Word for word, copy every line of the data.

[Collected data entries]
==================================================

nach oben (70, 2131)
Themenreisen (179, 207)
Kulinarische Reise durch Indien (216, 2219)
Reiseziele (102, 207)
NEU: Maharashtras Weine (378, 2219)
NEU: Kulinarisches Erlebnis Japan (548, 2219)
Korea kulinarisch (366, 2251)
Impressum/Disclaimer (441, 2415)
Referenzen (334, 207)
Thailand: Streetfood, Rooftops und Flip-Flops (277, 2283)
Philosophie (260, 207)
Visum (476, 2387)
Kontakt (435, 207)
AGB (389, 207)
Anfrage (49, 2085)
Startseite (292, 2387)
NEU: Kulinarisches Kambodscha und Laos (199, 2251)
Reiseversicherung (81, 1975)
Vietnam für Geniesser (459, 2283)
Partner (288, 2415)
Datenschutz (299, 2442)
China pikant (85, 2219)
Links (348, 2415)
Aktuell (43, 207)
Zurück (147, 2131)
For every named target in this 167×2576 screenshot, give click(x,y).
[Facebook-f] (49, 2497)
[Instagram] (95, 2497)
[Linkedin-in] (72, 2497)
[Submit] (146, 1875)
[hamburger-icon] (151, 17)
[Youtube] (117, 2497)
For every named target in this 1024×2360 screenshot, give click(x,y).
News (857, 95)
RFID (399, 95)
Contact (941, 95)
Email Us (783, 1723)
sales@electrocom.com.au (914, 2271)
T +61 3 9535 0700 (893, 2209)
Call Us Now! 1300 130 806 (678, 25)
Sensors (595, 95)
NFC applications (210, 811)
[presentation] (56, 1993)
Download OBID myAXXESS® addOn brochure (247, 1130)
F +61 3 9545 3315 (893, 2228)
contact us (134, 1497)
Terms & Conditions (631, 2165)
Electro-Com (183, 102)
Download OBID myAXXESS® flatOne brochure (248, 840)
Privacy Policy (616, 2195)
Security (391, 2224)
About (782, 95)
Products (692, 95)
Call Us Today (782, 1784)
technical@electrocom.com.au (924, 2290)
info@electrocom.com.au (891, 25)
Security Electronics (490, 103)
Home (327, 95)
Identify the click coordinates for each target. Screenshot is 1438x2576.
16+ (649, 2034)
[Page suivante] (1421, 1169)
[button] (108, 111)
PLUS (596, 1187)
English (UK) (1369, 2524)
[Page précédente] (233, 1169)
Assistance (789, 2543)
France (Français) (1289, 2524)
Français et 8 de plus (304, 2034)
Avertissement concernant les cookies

==================================================

▸ **OUTPUT OF THE TASK**
nach oben (70, 2131)
Themenreisen (179, 207)
Kulinarische Reise durch Indien (216, 2219)
Reiseziele (102, 207)
NEU: Maharashtras Weine (378, 2219)
NEU: Kulinarisches Erlebnis Japan (548, 2219)
Korea kulinarisch (366, 2251)
Impressum/Disclaimer (441, 2415)
Referenzen (334, 207)
Thailand: Streetfood, Rooftops und Flip-Flops (277, 2283)
Philosophie (260, 207)
Visum (476, 2387)
Kontakt (435, 207)
AGB (389, 207)
Anfrage (49, 2085)
Startseite (292, 2387)
NEU: Kulinarisches Kambodscha und Laos (199, 2251)
Reiseversicherung (81, 1975)
Vietnam für Geniesser (459, 2283)
Partner (288, 2415)
Datenschutz (299, 2442)
China pikant (85, 2219)
Links (348, 2415)
Aktuell (43, 207)
Zurück (147, 2131)
For every named target in this 167×2576 screenshot, give click(x,y).
[Facebook-f] (49, 2497)
[Instagram] (95, 2497)
[Linkedin-in] (72, 2497)
[Submit] (146, 1875)
[hamburger-icon] (151, 17)
[Youtube] (117, 2497)
For every named target in this 1024×2360 screenshot, give click(x,y).
News (857, 95)
RFID (399, 95)
Contact (941, 95)
Email Us (783, 1723)
sales@electrocom.com.au (914, 2271)
T +61 3 9535 0700 (893, 2209)
Call Us Now! 1300 130 806 (678, 25)
Sensors (595, 95)
NFC applications (210, 811)
[presentation] (56, 1993)
Download OBID myAXXESS® addOn brochure (247, 1130)
F +61 3 9545 3315 (893, 2228)
contact us (134, 1497)
Terms & Conditions (631, 2165)
Electro-Com (183, 102)
Download OBID myAXXESS® flatOne brochure (248, 840)
Privacy Policy (616, 2195)
Security (391, 2224)
About (782, 95)
Products (692, 95)
Call Us Today (782, 1784)
technical@electrocom.com.au (924, 2290)
info@electrocom.com.au (891, 25)
Security Electronics (490, 103)
Home (327, 95)
Identify the click coordinates for each target. Screenshot is 1438x2576.
16+ (649, 2034)
[Page suivante] (1421, 1169)
[button] (108, 111)
PLUS (596, 1187)
English (UK) (1369, 2524)
[Page précédente] (233, 1169)
Assistance (789, 2543)
France (Français) (1289, 2524)
Français et 8 de plus (304, 2034)
Avertissement concernant les cookies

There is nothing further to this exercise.